→ **EXERCISE INSTRUCTIONS**:
I would like the line with "Instruction: Open the Tools menu" and every line after it, down to the end of the entries below, output exactly and without pictures.

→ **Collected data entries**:
Content starts

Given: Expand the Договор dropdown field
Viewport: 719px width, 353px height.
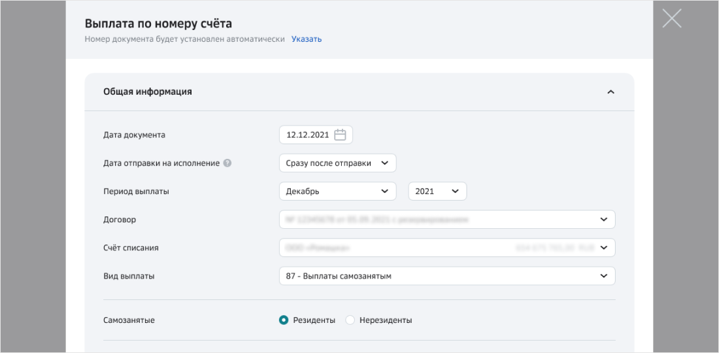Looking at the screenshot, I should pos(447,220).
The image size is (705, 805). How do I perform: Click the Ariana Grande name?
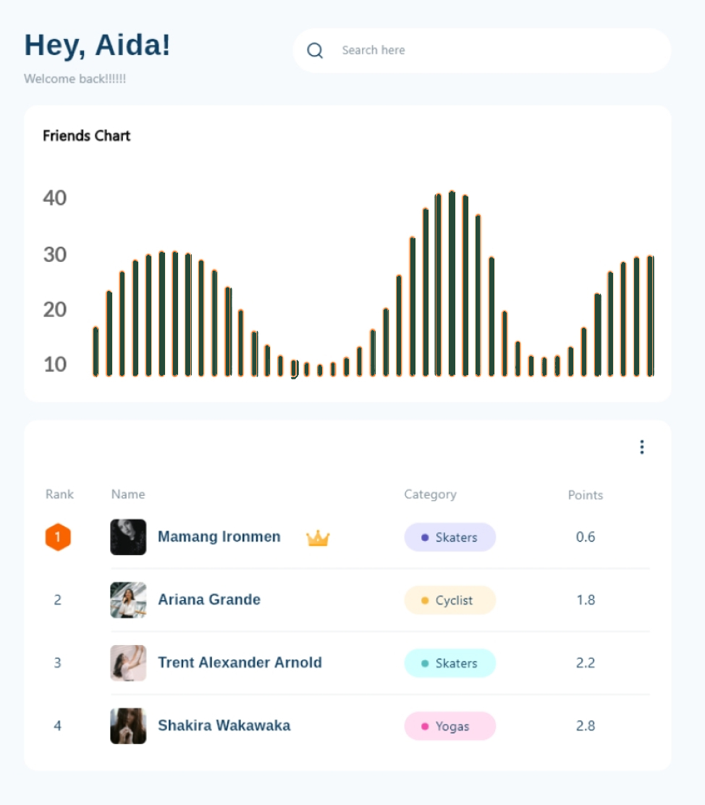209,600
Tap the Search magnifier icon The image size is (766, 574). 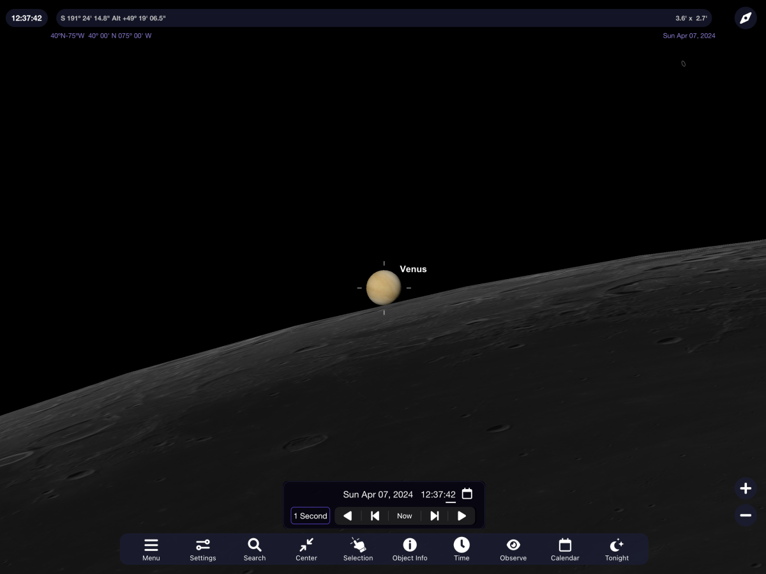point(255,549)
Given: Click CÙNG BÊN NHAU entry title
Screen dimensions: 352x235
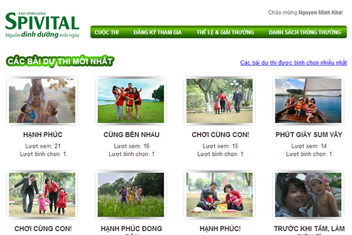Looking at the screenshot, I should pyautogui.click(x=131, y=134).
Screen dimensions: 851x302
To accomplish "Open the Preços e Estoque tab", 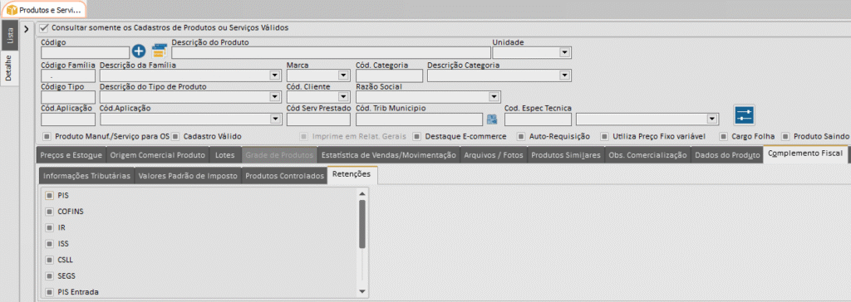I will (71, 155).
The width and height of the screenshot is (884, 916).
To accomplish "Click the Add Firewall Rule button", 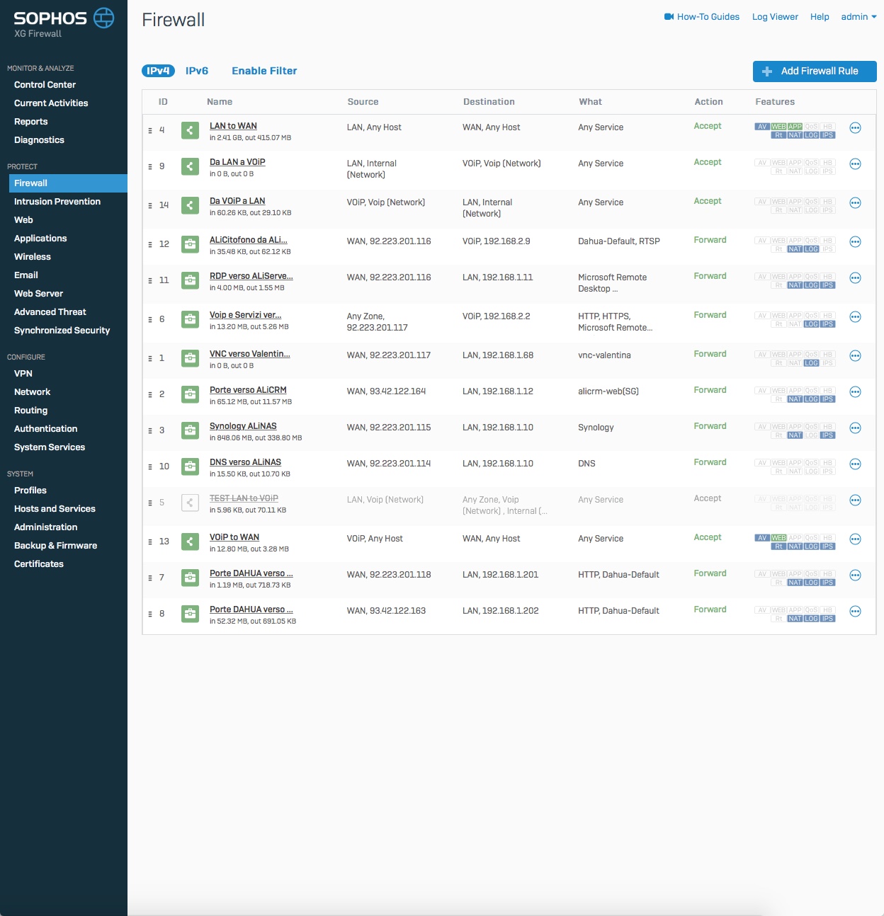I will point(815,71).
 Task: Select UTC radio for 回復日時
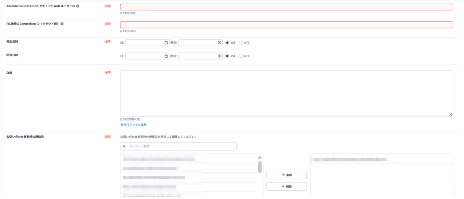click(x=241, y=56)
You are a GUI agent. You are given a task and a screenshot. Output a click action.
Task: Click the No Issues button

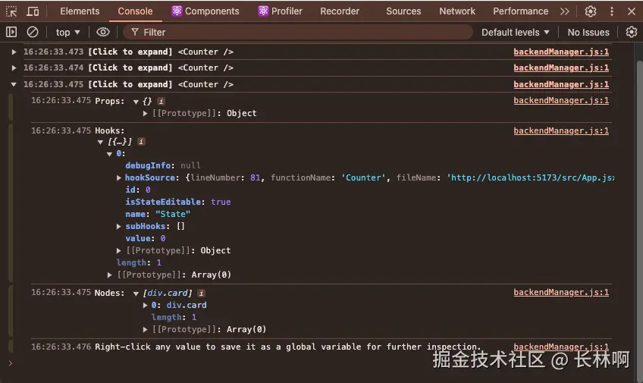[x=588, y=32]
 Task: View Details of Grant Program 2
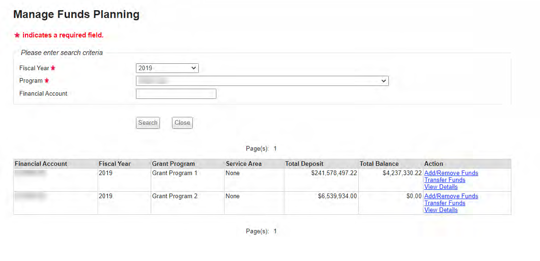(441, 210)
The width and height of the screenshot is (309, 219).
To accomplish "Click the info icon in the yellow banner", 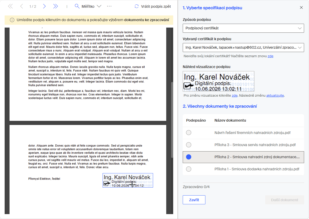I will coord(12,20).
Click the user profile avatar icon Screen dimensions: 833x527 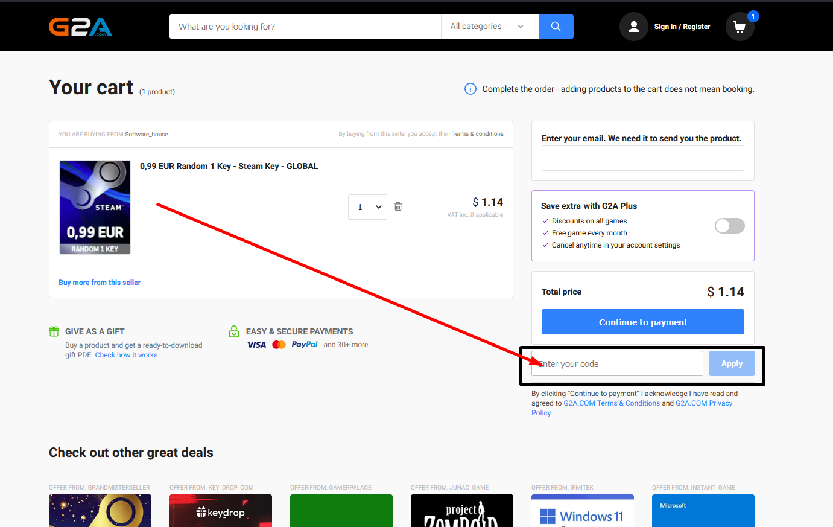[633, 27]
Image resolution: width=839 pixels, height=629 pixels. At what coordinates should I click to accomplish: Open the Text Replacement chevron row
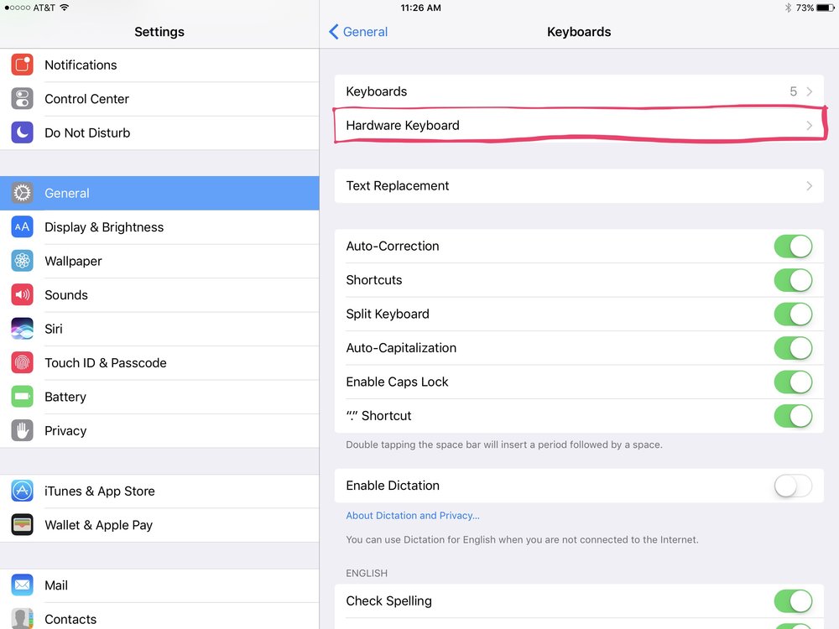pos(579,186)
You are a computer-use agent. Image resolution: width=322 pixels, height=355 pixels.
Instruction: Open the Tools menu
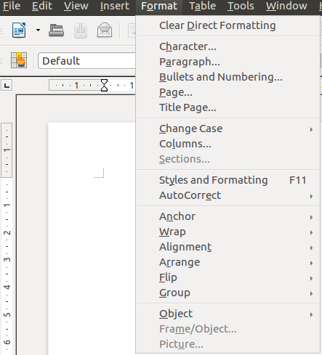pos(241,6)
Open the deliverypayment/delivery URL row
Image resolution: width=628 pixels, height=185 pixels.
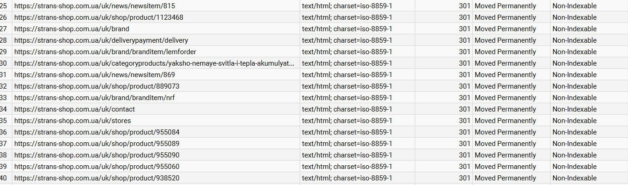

Content ends

→ **YOUR SOLUTION**:
Instruction: Open the Tools menu
pos(241,6)
Open the deliverypayment/delivery URL row
Image resolution: width=628 pixels, height=185 pixels.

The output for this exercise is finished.